* Directions
Would you please restate all of the data exactly?

* Record excerpts

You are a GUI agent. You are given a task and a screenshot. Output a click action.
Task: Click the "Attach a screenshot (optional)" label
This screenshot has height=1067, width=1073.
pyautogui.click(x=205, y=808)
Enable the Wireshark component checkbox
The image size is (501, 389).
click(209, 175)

* Answer box
You are a GUI agent. You are given a task and a screenshot. Output a click action.
Task: Click the "Attach a screenshot (optional)" label
This screenshot has height=1067, width=1073.
pyautogui.click(x=205, y=808)
Enable the Wireshark component checkbox
The image size is (501, 389).
click(209, 175)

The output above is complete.